Background:  Several pilot studies using different doses and durations of hepatitis C virus (HCV) treatment have reported  efficacy of HCV treatment in HIV⁺ patients with acute HCV infection. Our aim was to evaluate virological outcome in a large cohort of patients with acute HCV receiving specific anti-HCV therapy in HIV⁺ patients with acute HCV.

Methods:  Patients with acute HCV, defined as a positive HCV RNA or HCV antibody seroconversion within 12 months after a negative polymerase chain reaction (PCR) or a negative HCV-antibody test were included in a European multicenter observational cohort study. Efficacy analysis were performed on patients with a definitive virological outcome (sustained virological response or non response). Comparisons between groups were performed using Wilcoxon or Fisher’s exact tests.
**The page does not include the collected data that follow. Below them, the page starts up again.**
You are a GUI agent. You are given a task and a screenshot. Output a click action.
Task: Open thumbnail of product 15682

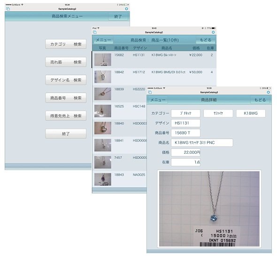click(103, 60)
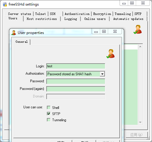Open the Authorization dropdown arrow
The width and height of the screenshot is (152, 142).
tap(102, 74)
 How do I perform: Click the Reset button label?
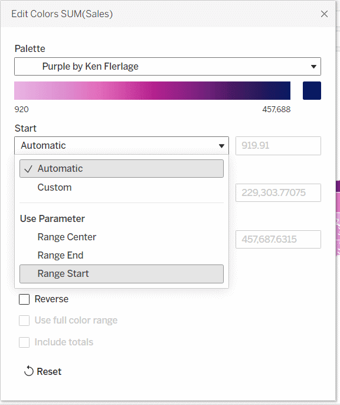pos(49,371)
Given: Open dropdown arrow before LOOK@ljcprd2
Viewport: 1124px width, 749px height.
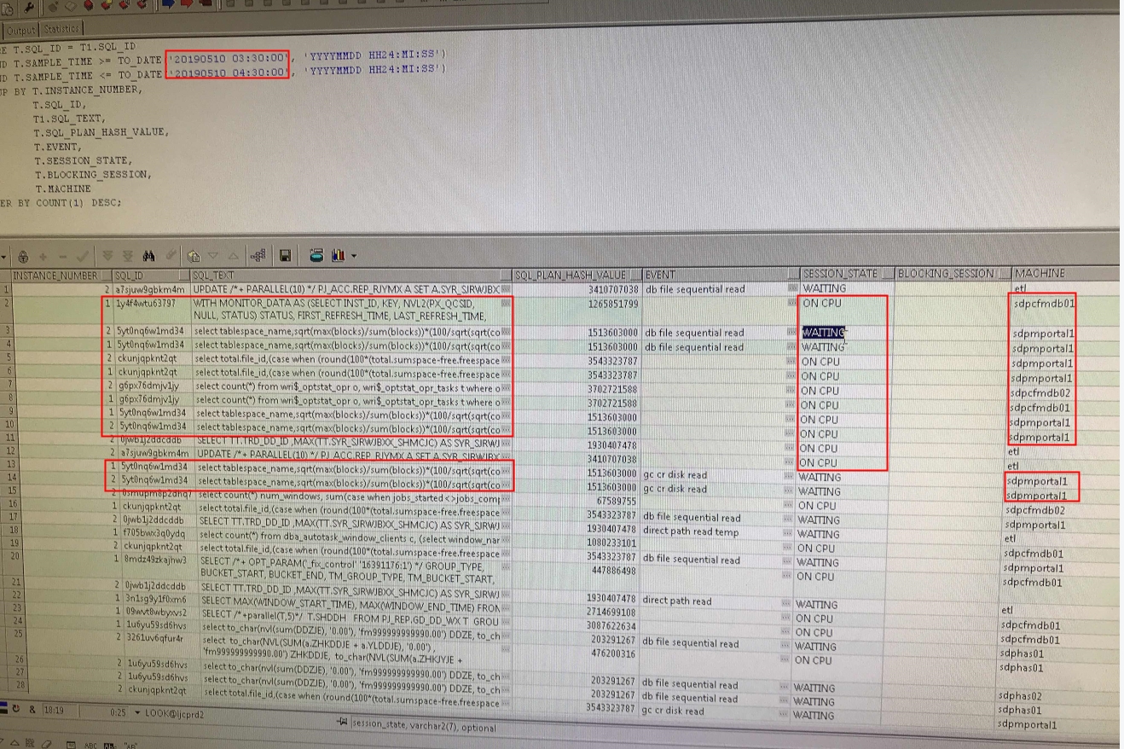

Results:  A total of 150 HIV-infected men with acute HCV were enrolled between 2001 and 2006. Reason for HCV test was a rise in hepatic transaminases in 97 patients. The main identified risk factors were unprotected sexual intercourse in 138 patients and drug use in 8 patients. Concomitant syphilis was reported in 25 patients (16%). Median age was 38 years (IQR 34 to 43 years). HCV genotype 1 was predominant (90 patients, 60%). At time of acute HCV diagnosis, 109 (70%) patients were on HAART with HIV RNA <400 copies/mL in 80%, with a median CD4 cells count of 433/mm³ (IQR 350 to 614), median alanine aminotransferase (ALT) 330 U/L (IQR 153 to 769), and a median HCV RNA 6 log₁₀ copies/mL (IQR 5.2 to 6.3). Of the total, 111 patients started anti HCV treatment; 14 patients with pegylated interferon, and 97 with pegylated interferon + ribavirin. Treatment was started within 6 months in 90% (median 12 weeks; IQR 5 to 20). Median duration of treatment was 25 weeks (IQR 23 to 43). Among the 101 patients with complete follow-up, sustained virological response was obtained in 64% of patients (95%CI 54 to 74). There was no difference in sustained virological response by genotype; 63% in G1, and 67% in non-1 genotype (p = 0.83). Duration of treatment was similar between G1 and non-G1 (median 25 weeks for both groups, p = 0.82). There was no effect on sustained virological response rate of CD4 cells count, HIV viral load, HCV RNA, alanine aminotransferase (ALT), type of HAART at baseline, or treatment duration or HCV genotype.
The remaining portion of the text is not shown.